Le Rapport Annuel 2009 est disponible en téléchargement sur ce site.

BVG-MALI

PUBLICATION DU RAPPORT ANNUEL 2008
14-07-2009

Allocution du Vérificateur Général lors de la cérémonie de remise de son rapport annuel 2008 à Son Exellence Monsieur le Premier Ministre

Excellence Monsieur le Premier Ministre,

Au cours de l’année 2008, l’activité de vérification fut intense, dense et variée. Le rapport annuel que je suis sur le point de vous remettre fait la synthèse des 49 vérifications effectuées, d’initiative ou sur saisine, dans une trentaine de structures publiques et de 41 dossiers traités dans le cadre de saisines.

Monsieur le Premier Ministre,

C’est l’occasion et le lieu de remercier l’ensemble de votre Gouvernement et vous-même pour votre appui multiple et multiforme. C’est également l’occasion de vous remercier personnellement pour la confiance et l’estime que vous avez manifestées pour le Bureau en lui confiant la vérification des comptes du Trésor Public à travers l’analyse des impayés de l’Etat. L’un des constats majeurs des travaux menés à cette fin porte sur le fait que les structures publiques ont un besoin pressant d’être dotées de capacités organisationnelles dans la conservation et l’archivage des documents. Les réelles difficultés éprouvées par les services techniques pour produire les documents de leur gestion sont amplement symptomatiques de cette nécessité. Les méfaits de cette faiblesse sont incommensurables en cela qu’elle sert quelquefois d’échappatoire facile et confortable pour dissimuler de réels actes de malveillance.

Monsieur le Premier Ministre,

Trois ans après son premier rapport annuel et à l’issue des 75 vérifications effectuées avant l’année 2008, le Bureau du Vérificateur Général, malgré les vicissitudes inhérentes à toute croissance, se devait de montrer qu’il mérite la confiance publique.

(..)

Dans cette optique, il a entrepris de suivre l’état de mise en œuvre des recommandations formulées à l’occasion des vérifications précédentes. Ce suivi est destiné à s’assurer que les recommandations initiales sont pertinentes, réalistes et porteuses du changement approprié. C’est une activité qui permet au Bureau de mesurer sa valeur ajoutée à la marche de l’Etat mais aussi d’évaluer une dimension importante de sa propre performance dans l’optique d’une amélioration continue. A ce titre, le Bureau y perçoit un outil précieux et un devoir primordial duquel il ne saurait se départir. Les 9 suivis réalisés en 2008 sur les recommandations formulées en 2005 et en 2006 attestent la perspicacité de cette vision. Ils me permettent, en effet, aujourd’hui de dire, sur de bases certaines, que les structures publiques réservent un intérêt réel à nos différentes recommandations : globalement, le taux de mise en œuvre est de l’ordre de 80%.

Monsieur le Premier Ministre,

Il est un devoir pour moi de communiquer, à travers vous, les résultats de mes travaux à l’ensemble des entités vérifiées mais surtout à l’ensemble des citoyens. Cette diversité de destinataires m’a incliné à opter, depuis 2007, pour plus de sobriété dans la formulation des principaux constats et des recommandations. Cette approche, sans compromettre la substance ni la technicité des questions soulevées, participe de notre souci de proximité avec le peuple, principal bénéficiaire des retombées de la mission qui nous est confiée. Dans cette œuvre de simplification de l’expression, nous avons bénéficié de l’appui technique du BVG-Canada. Permettez-moi donc, Monsieur le Premier Ministre, d’exprimer toute ma gratitude à l’endroit de la Vérificatrice Générale du Canada qui, cette année encore, a dépêché auprès de moi sa Directrice principale de la communication des rapports.

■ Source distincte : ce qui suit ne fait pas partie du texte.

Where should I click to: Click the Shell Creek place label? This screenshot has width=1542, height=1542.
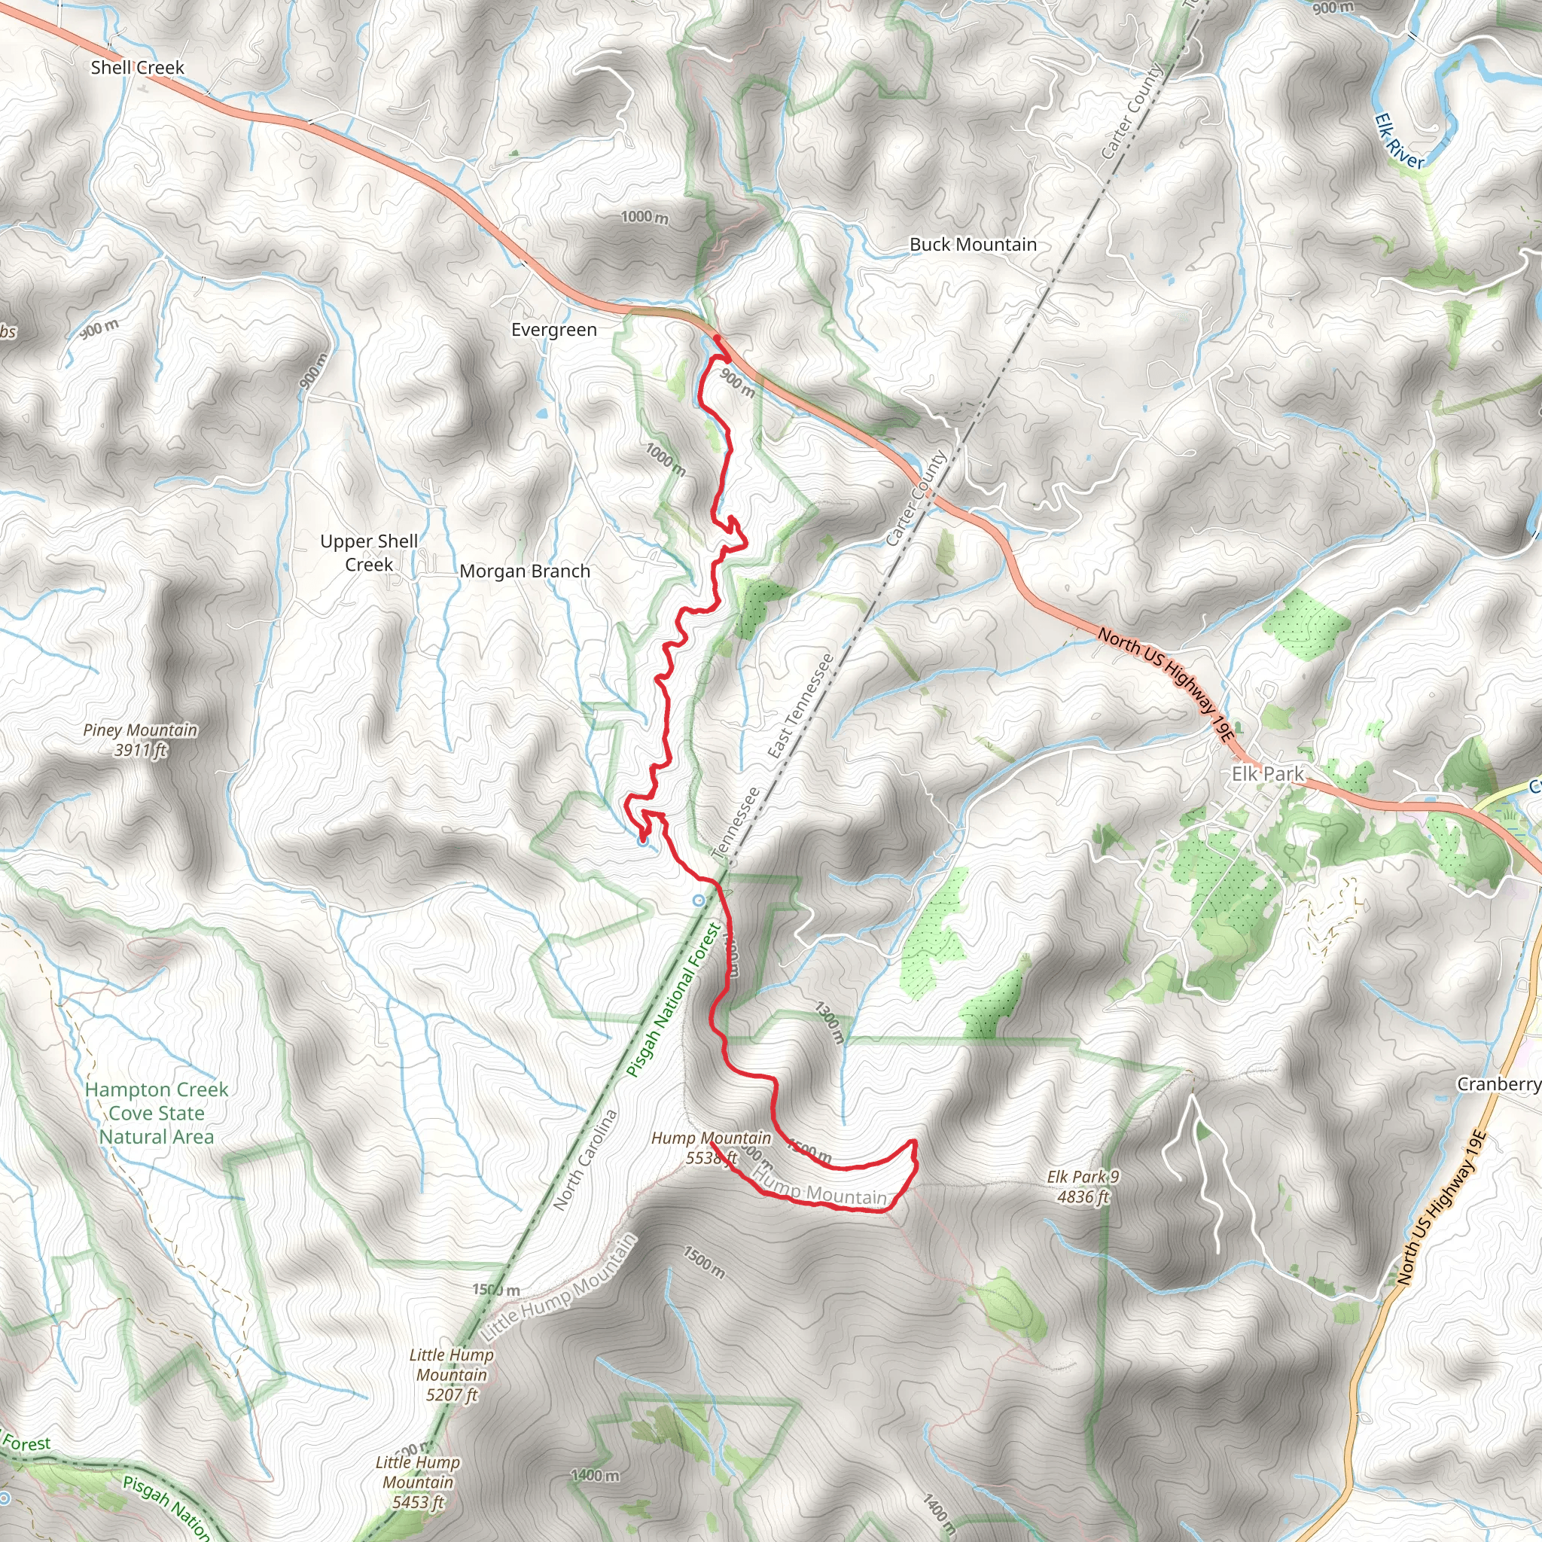click(137, 68)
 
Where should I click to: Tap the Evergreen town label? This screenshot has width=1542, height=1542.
click(554, 330)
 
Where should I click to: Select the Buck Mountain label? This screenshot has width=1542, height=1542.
click(973, 245)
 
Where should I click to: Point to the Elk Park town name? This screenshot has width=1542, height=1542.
click(1267, 773)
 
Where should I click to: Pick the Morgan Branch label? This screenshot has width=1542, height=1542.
click(524, 571)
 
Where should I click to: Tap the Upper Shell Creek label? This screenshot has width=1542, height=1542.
click(369, 553)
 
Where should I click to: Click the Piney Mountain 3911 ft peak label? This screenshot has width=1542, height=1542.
click(141, 739)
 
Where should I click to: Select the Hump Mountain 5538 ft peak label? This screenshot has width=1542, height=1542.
click(711, 1147)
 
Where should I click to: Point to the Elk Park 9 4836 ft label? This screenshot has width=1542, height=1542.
click(1083, 1186)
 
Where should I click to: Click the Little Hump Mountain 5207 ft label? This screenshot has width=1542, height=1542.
click(452, 1374)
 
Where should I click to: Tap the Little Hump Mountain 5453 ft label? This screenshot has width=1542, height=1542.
click(417, 1482)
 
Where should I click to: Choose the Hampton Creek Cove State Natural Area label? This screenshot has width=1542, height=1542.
click(157, 1113)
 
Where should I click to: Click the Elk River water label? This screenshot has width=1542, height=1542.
click(1398, 142)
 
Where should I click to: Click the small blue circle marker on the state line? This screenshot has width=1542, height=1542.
click(699, 901)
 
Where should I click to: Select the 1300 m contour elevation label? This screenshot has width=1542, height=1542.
click(829, 1022)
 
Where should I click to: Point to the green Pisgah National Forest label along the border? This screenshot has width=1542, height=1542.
click(675, 1001)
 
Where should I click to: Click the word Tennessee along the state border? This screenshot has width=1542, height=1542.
click(735, 823)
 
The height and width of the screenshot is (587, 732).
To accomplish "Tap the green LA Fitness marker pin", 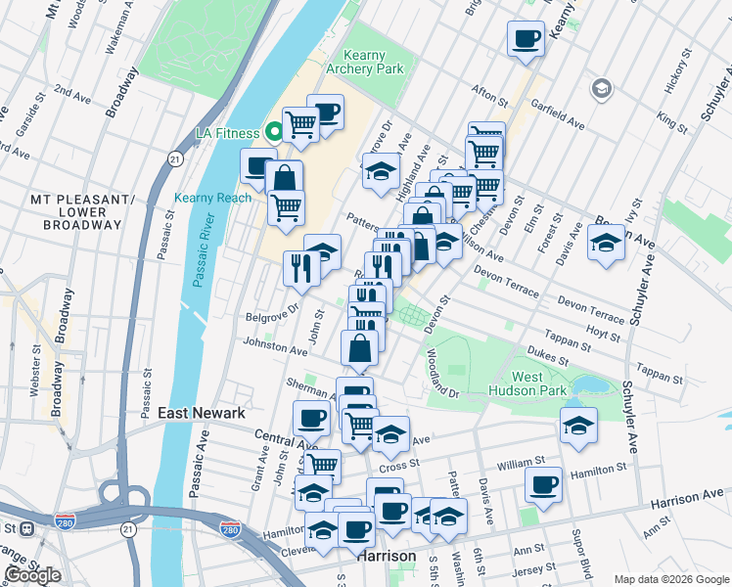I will (x=275, y=131).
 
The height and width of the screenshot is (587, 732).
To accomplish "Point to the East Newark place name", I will (x=202, y=414).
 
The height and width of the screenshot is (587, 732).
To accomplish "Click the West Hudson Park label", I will (x=540, y=384).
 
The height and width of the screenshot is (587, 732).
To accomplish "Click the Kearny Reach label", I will (x=212, y=198).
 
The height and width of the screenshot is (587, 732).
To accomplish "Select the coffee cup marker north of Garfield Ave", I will (x=526, y=39).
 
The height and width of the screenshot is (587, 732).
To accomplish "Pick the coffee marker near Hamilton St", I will (x=543, y=483).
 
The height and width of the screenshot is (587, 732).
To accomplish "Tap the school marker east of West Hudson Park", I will (x=578, y=425).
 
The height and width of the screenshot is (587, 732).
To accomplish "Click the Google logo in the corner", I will (x=31, y=575).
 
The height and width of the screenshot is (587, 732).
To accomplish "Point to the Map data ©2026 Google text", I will (x=670, y=579).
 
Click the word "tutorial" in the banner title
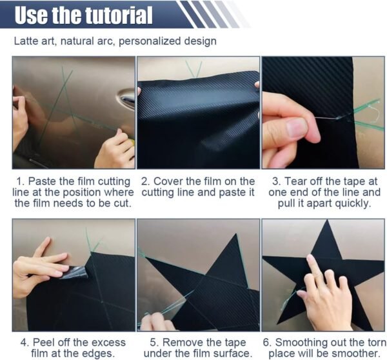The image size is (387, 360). point(119,15)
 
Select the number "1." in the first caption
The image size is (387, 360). point(21,181)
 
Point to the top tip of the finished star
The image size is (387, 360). point(327,221)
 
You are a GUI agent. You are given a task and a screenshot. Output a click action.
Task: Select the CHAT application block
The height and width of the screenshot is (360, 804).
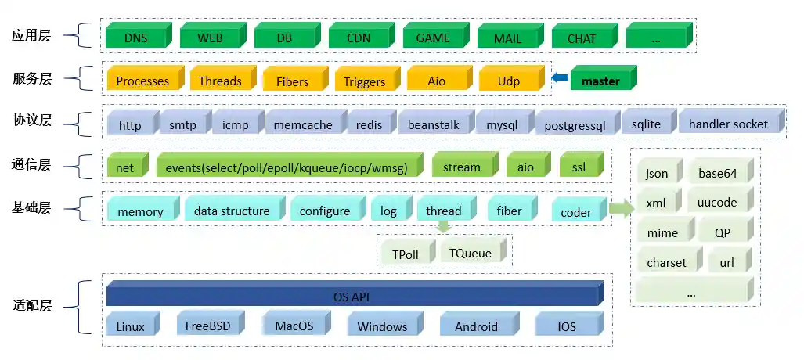[582, 38]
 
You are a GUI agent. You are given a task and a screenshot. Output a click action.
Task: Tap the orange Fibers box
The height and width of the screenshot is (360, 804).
[292, 81]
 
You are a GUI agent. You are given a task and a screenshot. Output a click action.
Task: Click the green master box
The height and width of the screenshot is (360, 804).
[600, 81]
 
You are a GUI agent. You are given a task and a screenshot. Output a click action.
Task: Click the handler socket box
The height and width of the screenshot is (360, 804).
[728, 124]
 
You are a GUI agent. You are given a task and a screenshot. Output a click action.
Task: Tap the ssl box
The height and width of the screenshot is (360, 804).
[579, 167]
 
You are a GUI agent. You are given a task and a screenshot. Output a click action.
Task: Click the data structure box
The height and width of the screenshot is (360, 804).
[232, 211]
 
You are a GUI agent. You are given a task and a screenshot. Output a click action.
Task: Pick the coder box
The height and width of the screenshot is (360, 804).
[576, 212]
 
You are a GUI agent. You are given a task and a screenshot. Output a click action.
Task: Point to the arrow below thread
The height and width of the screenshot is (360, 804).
[444, 227]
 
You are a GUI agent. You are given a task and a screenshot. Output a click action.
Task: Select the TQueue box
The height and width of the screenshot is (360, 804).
[471, 253]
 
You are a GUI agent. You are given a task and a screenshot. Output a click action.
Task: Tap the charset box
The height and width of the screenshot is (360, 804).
[666, 263]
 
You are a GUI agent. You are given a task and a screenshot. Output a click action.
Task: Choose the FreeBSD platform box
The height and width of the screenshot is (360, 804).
[208, 326]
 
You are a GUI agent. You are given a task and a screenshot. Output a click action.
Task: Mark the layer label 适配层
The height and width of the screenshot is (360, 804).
[32, 305]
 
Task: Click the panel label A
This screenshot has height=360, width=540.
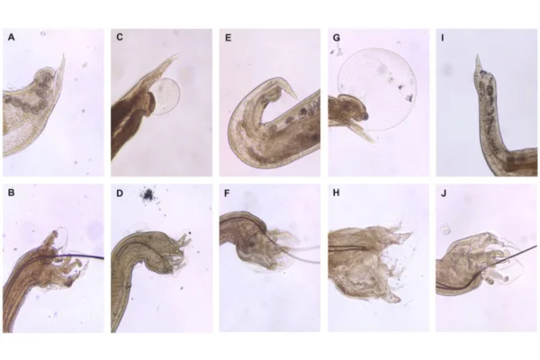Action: click(x=11, y=37)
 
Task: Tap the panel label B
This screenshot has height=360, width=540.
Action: click(x=11, y=193)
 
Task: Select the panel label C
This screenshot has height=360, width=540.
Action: click(x=120, y=37)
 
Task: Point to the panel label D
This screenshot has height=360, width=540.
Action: click(x=120, y=193)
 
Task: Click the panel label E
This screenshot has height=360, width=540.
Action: click(x=228, y=38)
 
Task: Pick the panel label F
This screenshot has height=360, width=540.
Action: click(x=227, y=193)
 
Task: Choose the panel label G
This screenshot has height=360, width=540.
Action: click(x=337, y=38)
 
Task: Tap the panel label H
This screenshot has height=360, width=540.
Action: click(x=336, y=193)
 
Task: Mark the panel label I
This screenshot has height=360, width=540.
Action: click(x=443, y=38)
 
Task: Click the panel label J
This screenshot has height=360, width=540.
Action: click(x=444, y=193)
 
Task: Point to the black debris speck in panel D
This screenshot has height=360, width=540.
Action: click(x=148, y=195)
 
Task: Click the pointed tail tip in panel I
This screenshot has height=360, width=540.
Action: click(x=477, y=54)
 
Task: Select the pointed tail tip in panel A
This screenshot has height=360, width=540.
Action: click(x=64, y=54)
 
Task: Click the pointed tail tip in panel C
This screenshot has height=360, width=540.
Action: click(x=177, y=55)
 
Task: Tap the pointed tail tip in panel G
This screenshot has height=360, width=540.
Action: click(x=374, y=141)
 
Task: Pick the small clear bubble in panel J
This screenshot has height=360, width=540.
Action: click(x=446, y=230)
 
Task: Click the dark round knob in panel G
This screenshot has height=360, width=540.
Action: click(x=364, y=116)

Excellence Monsieur le Premier Ministre,

L’exaltante mission qui m’est assignée serait restée vaine gageure sans la compréhension, la participation et l’aide de l’ensemble des services centraux, des services rattachés, des structures décentralisées et des établissements publics. A cet égard, il est juste de relever l’adhésion croissante des entités vérifiées à l’action du Bureau. Il est également juste, cependant, de signaler qu’il subsiste encore quelques réticences qui sont, certes, isolées mais qui ont un impact négatif certain sur la qualité de nos travaux. Nous accusons parfois d’importants retards liés à la timidité et à la parcimonie manifestées dans la mise à disposition des documents et des informations.

Monsieur le Premier Ministre,

L’année 2008 a été riche et dense en activité de vérification mais aussi en d’autres événements induisant pour le Bureau, et même pour ma personne, de fortunes diverses.

En effet, malgré le soutien indéfectible et sans cesse renouvelé des pouvoirs publics, le Bureau a été l’objet de diverses actions pernicieuses. Ces actions se sont manifestées par, notamment, un lynchage médiatique destiné à le discréditer et une « étude » manifestement aiguillonnée pour préconiser rien moins que la dissolution  pure et simple du Bureau.

Monsieur le Premier Ministre,

L’engrenage, noué dans une sorte d’indifférence généralisée, a atteint son paroxysme sous la forme d’un harcèlement devant les tribunaux lequel a atteint son point culminant avec mon placement sous mandat de dépôt à l’instigation de certains membres de mon personnel.

Dans ce climat d’hostilité visant à paralyser le Bureau, la meilleure attitude que pût adopter le personnel fut de rester solidaire et serein, travailler plus et mieux, et continuer à être à la hauteur de la noble mission qui nous est.  Au résultat, il n’est pas malsain de constater que les manœuvres hostiles furent vaines : nous avons produit 49 rapports sectoriels, soit une progression de 48,5% par rapport à l’année 2007.

Nous avons pu constater que des efforts sont déployés pour améliorer le cadre conceptuel et opérationnel de la gestion publique mais le manque à gagner total de 98 milliards de FCFA révélé par nos vérifications au titre de l’année 2008 nous incline à souhaiter que, de manière déterminée et hardie, les gestionnaires publics s’inscrivent dans la logique implacable de la performance et de la qualité pour contribuer réellement aux efforts nationaux de réduction de la pauvreté en vue d’un développement harmonieux et éclatant.

Monsieur le Premier Ministre,

En 2008, le Bureau a grandement contribué au rayonnement international de notre pays. Ainsi, sur financement du PNUD il a conduit une mission d’appui au Gouvernement de la République Démocratique du Congo pour la mise en place d’un Vérificateur Spécial dans ce pays ; il a eu une participation remarquée à la Conférence du Consortium international de gestion financière gouvernementale à Miami (Etats-Unis d’Amérique). En outre, le BVG-Mali a été élu au comité de pilotage du Réseau des institutions nationales anti-corruption des pays membres de la CEDEAO, mis en place sous l’égide de cette organisation.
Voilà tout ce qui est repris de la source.